Abstract

To evaluate clinical characteristics associated with survival in patients with metastases to the penis. After approval by the IRB, records of collaborating centres in Leuven, London, Rostock, Amsterdam and Tampa were screened for men presenting with metastatic disease to penis. Multivariate logistic regression analyses were used to identify covariables associated with survival. We analysed clinical data on 34 patients. Primary sites were most frequently prostate (n= 14, 41%) and bladder (n= 9, 26%). Twenty-eight of 34 (82%) presented with metachronous penile metastases, and 11 (32%) patients had penile metastases as the sole metastatic site.

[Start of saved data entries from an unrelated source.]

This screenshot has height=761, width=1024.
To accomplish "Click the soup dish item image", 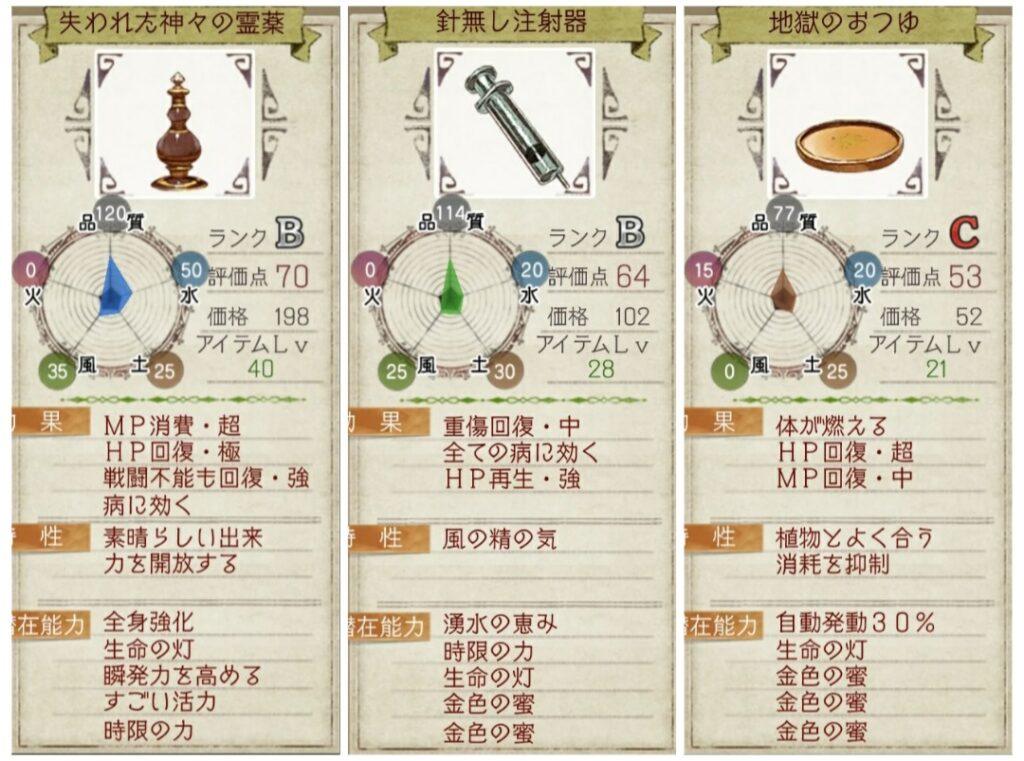I will [848, 150].
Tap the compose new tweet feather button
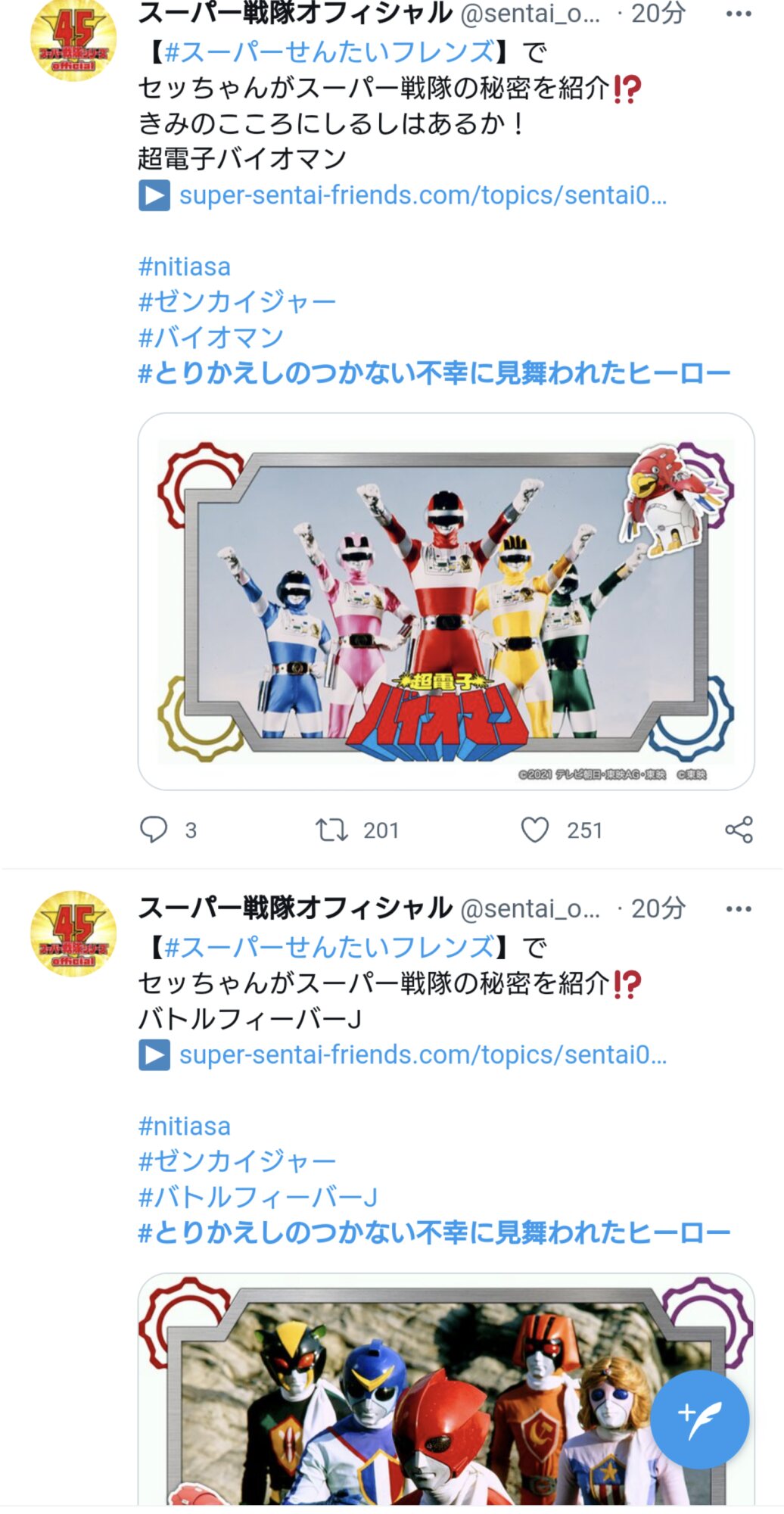 pos(700,1419)
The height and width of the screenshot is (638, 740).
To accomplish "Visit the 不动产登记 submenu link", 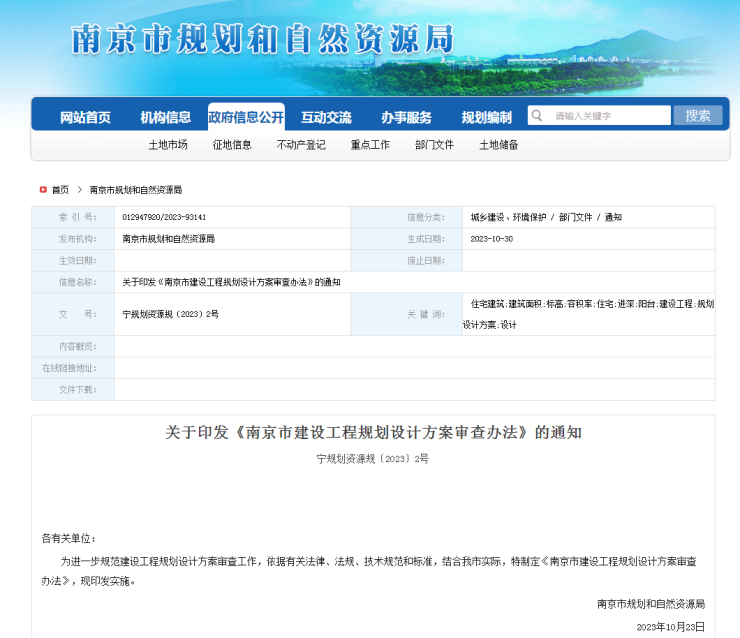I will [301, 145].
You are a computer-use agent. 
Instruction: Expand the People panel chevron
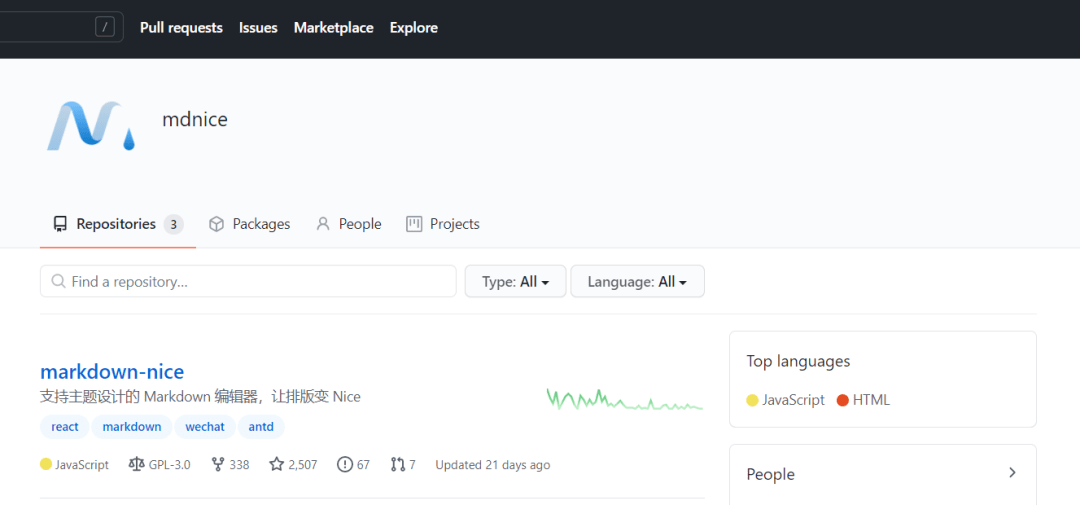[1012, 473]
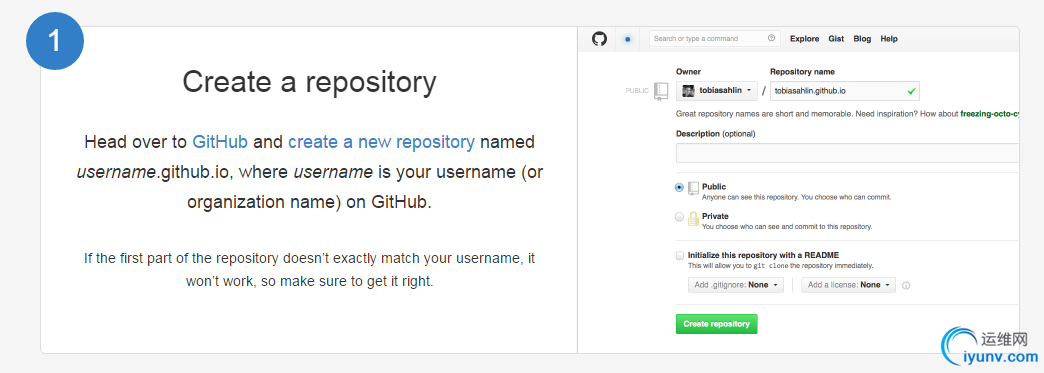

Penile metastatic locations were most frequently in the corpora (n= 18; 53%). Seven (21%) patients with penile metastases had priapism on presentation. Systemic therapy was frequent and variable (chemotherapy n= 12; immunotherapy n= 5; hormones n= 3). Local management included either surgery (n= 10) or RT (n= 8). Twelve- and 24-month overall survival rate were 67% and 35%, respectively. No clinical parameter including primary histology, synchronous or metachronous metastases or priapism showed statistical survival benefit or detriment. Metastasis to penis arises most frequently from pelvic primaries. Priapism does not appear to correlate with survival in this large, well-defined series.